## WHAT YOU WILL DO:
Starting at the line below holding "Given: Tap the" and stopping at the line holding "Click the シャッフェンの黒い花", print every line exactly, both ends included, and leave the rest out.

Stored records
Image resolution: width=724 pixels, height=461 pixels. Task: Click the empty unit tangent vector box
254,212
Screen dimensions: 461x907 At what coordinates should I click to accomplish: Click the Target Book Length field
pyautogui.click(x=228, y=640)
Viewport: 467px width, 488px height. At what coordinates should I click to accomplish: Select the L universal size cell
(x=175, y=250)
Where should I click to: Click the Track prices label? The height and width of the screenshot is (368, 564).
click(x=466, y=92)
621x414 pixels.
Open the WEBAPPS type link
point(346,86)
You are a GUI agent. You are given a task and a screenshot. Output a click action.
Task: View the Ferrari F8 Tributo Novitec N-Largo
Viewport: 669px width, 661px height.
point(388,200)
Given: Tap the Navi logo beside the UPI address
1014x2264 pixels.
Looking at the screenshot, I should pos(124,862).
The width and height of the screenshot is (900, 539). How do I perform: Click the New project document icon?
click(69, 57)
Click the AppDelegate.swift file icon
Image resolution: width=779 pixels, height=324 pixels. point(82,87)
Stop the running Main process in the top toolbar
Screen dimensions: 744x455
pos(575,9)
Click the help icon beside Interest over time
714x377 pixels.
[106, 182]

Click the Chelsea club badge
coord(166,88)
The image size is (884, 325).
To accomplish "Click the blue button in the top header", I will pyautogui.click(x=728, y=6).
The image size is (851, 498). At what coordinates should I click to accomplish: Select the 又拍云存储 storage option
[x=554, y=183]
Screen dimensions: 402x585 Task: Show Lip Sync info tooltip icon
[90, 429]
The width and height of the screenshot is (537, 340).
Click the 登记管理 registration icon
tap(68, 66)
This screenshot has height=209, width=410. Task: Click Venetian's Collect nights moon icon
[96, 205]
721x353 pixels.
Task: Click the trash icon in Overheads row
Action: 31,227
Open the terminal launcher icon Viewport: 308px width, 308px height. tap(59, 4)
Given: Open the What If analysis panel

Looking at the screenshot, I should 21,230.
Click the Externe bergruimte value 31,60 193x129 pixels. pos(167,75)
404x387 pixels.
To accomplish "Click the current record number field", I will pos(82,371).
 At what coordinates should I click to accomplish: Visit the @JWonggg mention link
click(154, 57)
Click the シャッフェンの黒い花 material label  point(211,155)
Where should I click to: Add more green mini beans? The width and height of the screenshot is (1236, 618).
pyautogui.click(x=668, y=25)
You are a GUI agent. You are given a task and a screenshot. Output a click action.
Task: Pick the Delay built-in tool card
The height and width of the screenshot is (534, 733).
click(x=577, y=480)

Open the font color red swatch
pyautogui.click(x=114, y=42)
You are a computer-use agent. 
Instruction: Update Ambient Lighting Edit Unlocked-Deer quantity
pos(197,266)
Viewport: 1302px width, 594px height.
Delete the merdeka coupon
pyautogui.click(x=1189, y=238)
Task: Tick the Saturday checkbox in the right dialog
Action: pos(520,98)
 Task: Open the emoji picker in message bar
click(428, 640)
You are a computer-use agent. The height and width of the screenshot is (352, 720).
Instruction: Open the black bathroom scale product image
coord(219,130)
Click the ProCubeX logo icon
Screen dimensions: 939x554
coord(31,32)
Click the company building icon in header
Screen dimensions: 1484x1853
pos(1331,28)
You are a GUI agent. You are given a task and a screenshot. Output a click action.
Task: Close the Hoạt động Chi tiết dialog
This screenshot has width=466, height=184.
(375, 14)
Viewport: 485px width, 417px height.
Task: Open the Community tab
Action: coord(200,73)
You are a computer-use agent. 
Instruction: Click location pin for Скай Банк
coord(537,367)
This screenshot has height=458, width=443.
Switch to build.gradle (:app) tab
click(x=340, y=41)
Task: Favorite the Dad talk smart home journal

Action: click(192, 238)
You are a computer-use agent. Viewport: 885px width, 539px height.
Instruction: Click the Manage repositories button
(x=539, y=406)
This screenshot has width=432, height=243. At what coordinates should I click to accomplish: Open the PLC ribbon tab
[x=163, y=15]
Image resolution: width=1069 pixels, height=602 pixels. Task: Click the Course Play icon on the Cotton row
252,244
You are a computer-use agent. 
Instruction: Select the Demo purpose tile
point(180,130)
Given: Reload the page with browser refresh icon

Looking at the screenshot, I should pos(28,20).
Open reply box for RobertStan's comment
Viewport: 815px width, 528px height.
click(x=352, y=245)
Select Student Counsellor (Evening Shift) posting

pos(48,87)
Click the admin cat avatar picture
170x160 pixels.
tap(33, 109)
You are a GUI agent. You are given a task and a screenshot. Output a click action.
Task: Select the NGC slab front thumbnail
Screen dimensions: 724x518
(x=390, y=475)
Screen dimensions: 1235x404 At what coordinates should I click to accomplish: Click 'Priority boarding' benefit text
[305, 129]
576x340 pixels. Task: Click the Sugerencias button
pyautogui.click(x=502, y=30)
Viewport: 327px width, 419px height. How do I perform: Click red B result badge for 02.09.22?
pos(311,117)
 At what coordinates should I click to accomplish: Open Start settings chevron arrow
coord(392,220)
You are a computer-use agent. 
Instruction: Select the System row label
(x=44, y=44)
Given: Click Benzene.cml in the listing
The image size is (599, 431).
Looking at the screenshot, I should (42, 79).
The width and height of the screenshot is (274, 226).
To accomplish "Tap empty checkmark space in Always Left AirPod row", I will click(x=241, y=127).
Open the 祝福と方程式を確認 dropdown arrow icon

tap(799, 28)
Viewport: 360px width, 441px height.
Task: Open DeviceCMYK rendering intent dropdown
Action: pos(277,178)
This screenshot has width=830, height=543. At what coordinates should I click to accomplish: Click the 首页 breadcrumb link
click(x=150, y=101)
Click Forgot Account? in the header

## ANSWER TO THE EXERCISE:
Given: Tap the Navi logo beside the UPI address
1014x2264 pixels.
Looking at the screenshot, I should pos(124,862).
The width and height of the screenshot is (900, 539). How do I perform: Click the New project document icon?
click(69, 57)
Click the AppDelegate.swift file icon
Image resolution: width=779 pixels, height=324 pixels. point(82,87)
Stop the running Main process in the top toolbar
Screen dimensions: 744x455
pos(575,9)
Click the help icon beside Interest over time
714x377 pixels.
[106, 182]

Click the Chelsea club badge
coord(166,88)
The image size is (884, 325).
To accomplish "Click the blue button in the top header", I will pyautogui.click(x=728, y=6).
The image size is (851, 498). At what coordinates should I click to accomplish: Select the 又拍云存储 storage option
[x=554, y=183]
Screen dimensions: 402x585 Task: Show Lip Sync info tooltip icon
[90, 429]
The width and height of the screenshot is (537, 340).
Click the 登记管理 registration icon
tap(68, 66)
This screenshot has height=209, width=410. Task: Click Venetian's Collect nights moon icon
[96, 205]
721x353 pixels.
Task: Click the trash icon in Overheads row
Action: 31,227
Open the terminal launcher icon Viewport: 308px width, 308px height. tap(59, 4)
Given: Open the What If analysis panel

Looking at the screenshot, I should 21,230.
Click the Externe bergruimte value 31,60 193x129 pixels. pos(167,75)
404x387 pixels.
To accomplish "Click the current record number field", I will pos(82,371).
 At what coordinates should I click to accomplish: Visit the @JWonggg mention link
click(154, 57)
Click the シャッフェンの黒い花 material label  point(211,155)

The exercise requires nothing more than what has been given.